– Vamos! Lá está ele, lá em cima!
– Como ele subiu no telhado?!
– VOCÊ NÃO CONSEGUIRÁ FUGIR, SEMIELFO!
Os guardas avançavam. Os nervos de Seth pulsavam de adrenalina, o olhar prateado persistindo. Um dos espadachins começou a desbravar a sucata, o ímpeto surpreendente, na verdade incoerente com a presunção de que, devido à armadura que portava, a flexibilidade de seus músculos e a liberdade de seus membros restariam comprometidas. Talvez, em parte pelo desejo de restaurar a honra da classe, em parte pela voracidade marcial que lhe haviam incutido a hierarquia e a disciplina militares, uma tenacidade descomunal devia arder-lhe no peito. No entanto, para o menino, essa demonstração de força artificial mais merecia sua pena do que sua deferência. Quanto ao outro guerreiro, dava meia-volta pela viela, ou em busca de reforços, ou planejando acompanhar o fugitivo pelo nível do solo.
Mas o fato era que o garoto não alimentava esperanças de tão cedo poder descer. Pelo menos não aos seis metros que se encontrava distante de um chão duro.

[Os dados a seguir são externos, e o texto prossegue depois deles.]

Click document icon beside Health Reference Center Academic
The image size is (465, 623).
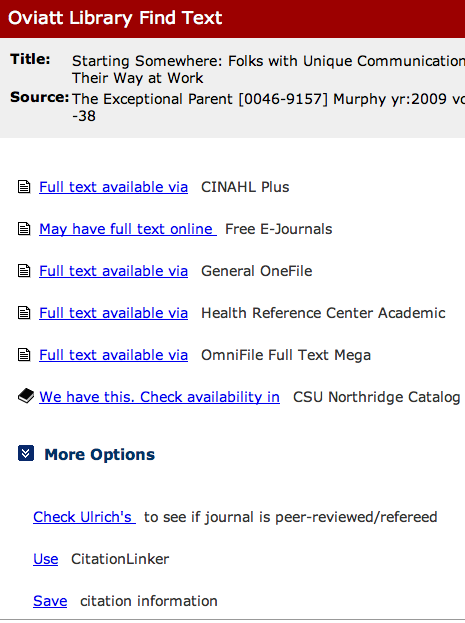coord(24,313)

Sem como retroceder à escada, ao lixão guarnecido por um perseguidor obstinado e fedorento, decidiu marchar pelos telhados. Já não lhe interessava sair da cidade, nem sequer lhe passava pela cabeça que, enquanto navegava ao sabor das ondas de barro e argila, os portões da urbe estavam a fechar. Empenhava-se puramente em livrar-se dos incômodos problemas de bronze.
Rumando por aquele caminho irregular (“E longe de convencional”, riu-se), o semielfo tornou-se para trás no trecho em que a estrada de casas bifurcou-se: um ramo em frente e o segundo para a esquerda. Notou que o guarda, uma vez no topo, sacara a besta e preparava-a com um dardo...

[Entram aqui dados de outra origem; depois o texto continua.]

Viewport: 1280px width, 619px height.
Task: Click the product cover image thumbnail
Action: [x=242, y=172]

E que ameaça inconsistente! Que piada de blefe! Ora, fosse o guerreiro caolho, fosse um lamentável praticante de tiro ao alvo, fosse um arqueiro mais habituado a dedilhar a corda da arma para toscamente musicar do que a disparar dardos – fosse tudo isso junto –, não teria, ainda assim, incorrido em tão deplorável desempenho. Pois o projétil errou feio, preferindo voejar perto dos corvos nas alturas a perfurar o crânio de Seth. E este pudera jurar que, em face da flamejante Tiberia e das estrelas, seus cabelos pareciam a ponta de um farol a gritar “Aqui, aqui! Acerte-me, tonto!”. Ereto no cume de um dos telhados, imóvel, dispusera-se em perfeita pose defensiva, pronto para esquivar-se no instante correto... Mas não! Nada! Nem um ventinho raspou seu rosto! A frustração foi tamanha que ele sem medo retornaria de braços abertos ao atirador, num desafio à queima-roupa, caso seu bom senso não lhe superasse a arrogância. Incapaz de aguentar, todavia, soltou um risinho de escárnio ao virar-se para o leste; evitou continuar na rota do sul, já que ela poderia desembocar na varanda de algum hotel à margem da Avenida do Sol Nascente.

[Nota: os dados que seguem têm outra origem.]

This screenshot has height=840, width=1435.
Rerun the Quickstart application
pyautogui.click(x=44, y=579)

Indiferente (ou literalmente cego) quanto ao deboche do menino, o perseguidor desferiu mais dois dardos. Três. Quatro. E célere, embora mecanicamente, alternava os turnos de corrida e posicionamento, a pausa para o fôlego e a recarga de munição à besta – “Em teoria inventada para facilitar o combate à longa distância”, alfinetou o garoto em seus pensamentos. Inconsciente de que a herança élfica lhe emprestava uma parcial visão noturna, o semielfo divertia-se agora com a ideia de que a noite, sem dúvida mais densa para o guarda, talvez estivesse conspirando para sua escapada. Cinco. Seis. Erguia o pescoço de vez em quando e gargalhava adoidado ao conferir as trajetórias escatológicas de uns projéteis. Sete. Dez. Outros poucos se chocavam em vão contra as telhas, mal ele se abrigava nas trincheiras formadas pela cadeia das coberturas em Vs invertidos.
Seth engoliu saliva para abafar um poderoso “Trouxa! Mire antes de atirar!”, que vinha fazendo-lhe cócegas na ponta da língua ferina. Estava eufórico e percebeu ter sede. Não costumava sentir-se assim. Era natural que precisasse repor água após tanto exercício, mas era incompatível com seu jeito aquela euforia, aquela confiança inabalável, às portas da temeridade; uma parte de si reconhecia isso. Seus olhos: era neles que residia a fonte do comportamento anormal. Prata traiçoeira... Contudo outra parte de si não enxergava as coisas dessa forma; pelo contrário: gostava do novo eu ousado e destemido.